# Off his schedule



## tanners_mama (Sep 22, 2011)

So ever since I got Tanner 7 weeks ago, he's been a fantastic puppy! We got him on a schedule quickly, and he learned to adapt. Now all of a sudden, although *we* haven't changed anything, his schedule seems to have taken a turn for the worse. Every single night he wakes up howling at 2:30AM to be let out. I try and ignore it, but it just gets louder and louder and louder. I will open up his crate and take him directly outside, where he will always *have to go* #1 and #2! Back inside, immediately back in the crate and he'll sleep until we wake up around 5:30. He refuses to poop before I leave for work at 7:30, and he is pooping in his crate now sometime between 7:30AM and 12:30PM when my friend comes to let him out. 
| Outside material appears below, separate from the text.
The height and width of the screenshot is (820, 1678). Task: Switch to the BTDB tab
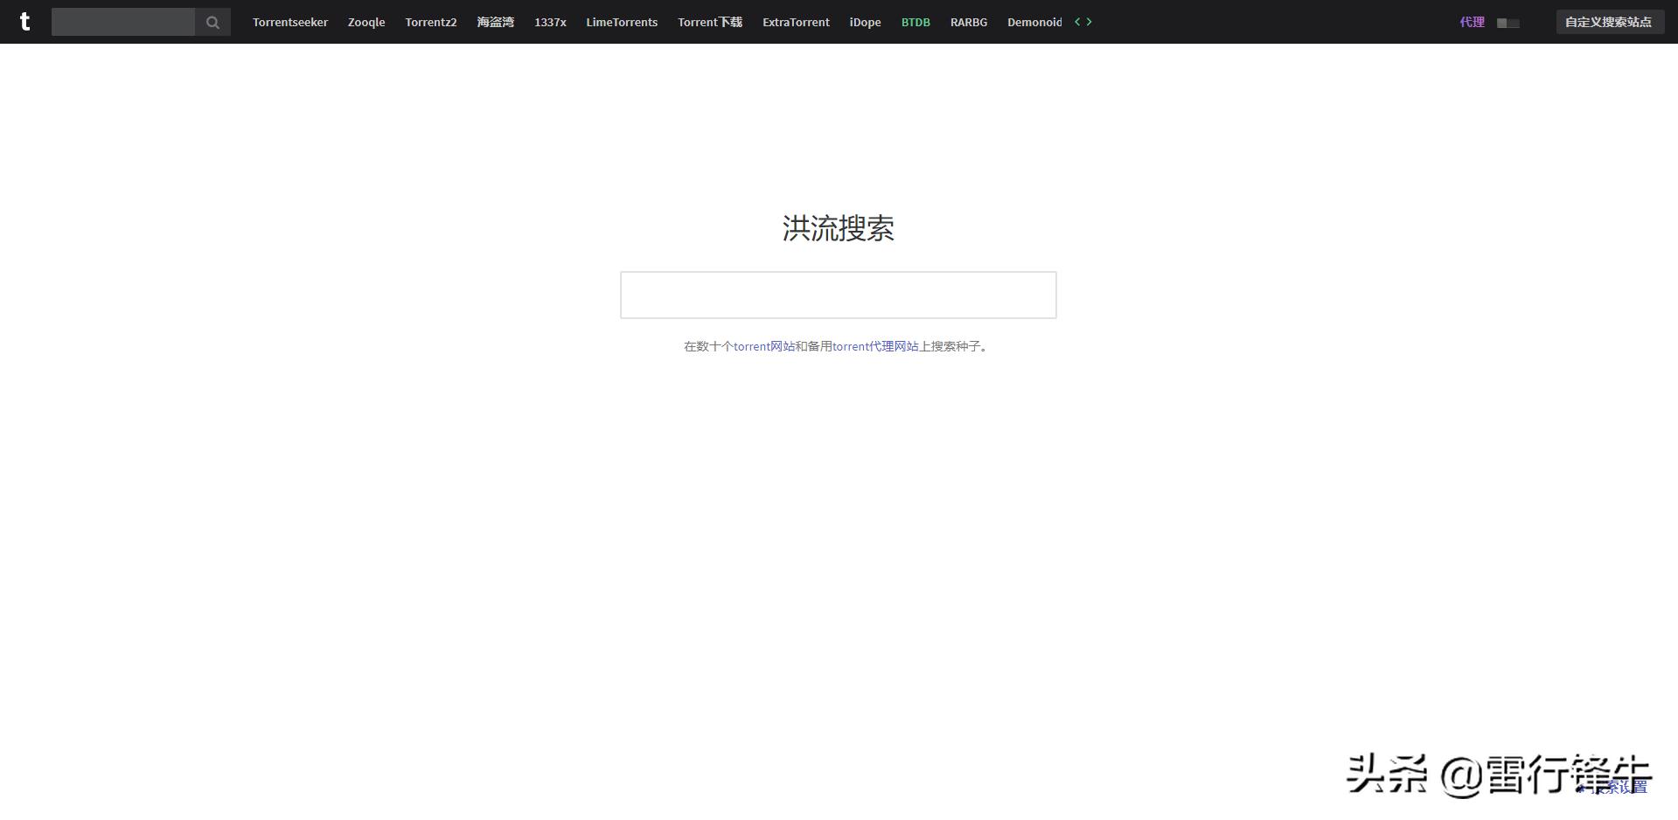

He is eating 2 meals a day currently, 1 1/2 cups at 5:30AM and another 1 1/2 cups at 6PM. I have noticed that he has been very uninterested in his food lately as well. We cut off water at 8PM before bed at 10PM. I take him for a long morning walk before I leave with plenty of toys in his crate to keep him occupied. And when he poops in the crate, it is an absolute disaster... it's everywhere.
Not sure what I am doing wrong here, and what to change up.... but I'm pulling out my hair this week :-[ Help!


----------



## KonasPop (Aug 9, 2011)

How old are we talking here?


----------



## tanners_mama (Sep 22, 2011)

He will be 18 weeks old on this Thursday.


----------



## KonasPop (Aug 9, 2011)

I can imagine the frustration and its probably a combo of age/schedule. While Kona didnt #2 in her crate I certainly wouldnt put it past her. 

What is the exercise pattern like? Times/duration/frequency. It took a few months for Konas schedule to really hit, but she now does 3 #2s a day and I can litteraly tell the time by them. 

They have shorter digestion then us and I can usually tell by eatin' kleenex and all the other crap she gets into when what was digested - surprising how short it its. 

What I've found to be certain is that she does a number 2 quicker when we run it out - the more excited the faster it comes. At that age we were feeding at 5:45 to 6:30am, but them over a few months she started being able to really sleep longer in the morning and now its 7:30am on the dot..dinner is same time 6:30pm. She goes right before breakfast, once at lunch, and once right before dinner - say like 5:30 or so. 

I can bank on the fact that if 1/3 didnt happen, I just have to watch her and she'll let me know its time. She barks at the door and gets nutz when she's held it too long. 

maybe wait it out a bit and see if it rights itself...also try to get her to really run it up before bed and see if he can go then..same in the morning a few minutes past 5:30 - like at 550 try a good run session ...


----------



## tanners_mama (Sep 22, 2011)

Well it has been about 1 month since my original post and I must say everything has gotten better.

No accidents in the house or the crate since that post, and like you I know way too much about when my pup needs to poop. I swear he has an internal alarm clock that goes off when it's "time to go". 

Thank you for your response though... I was probably just freaking out a little never had raising a puppy before  He's getting along just GREAT and I'm so happy to have him as part of my family!!


----------



## KonasPop (Aug 9, 2011)

Good to hear!!!


----------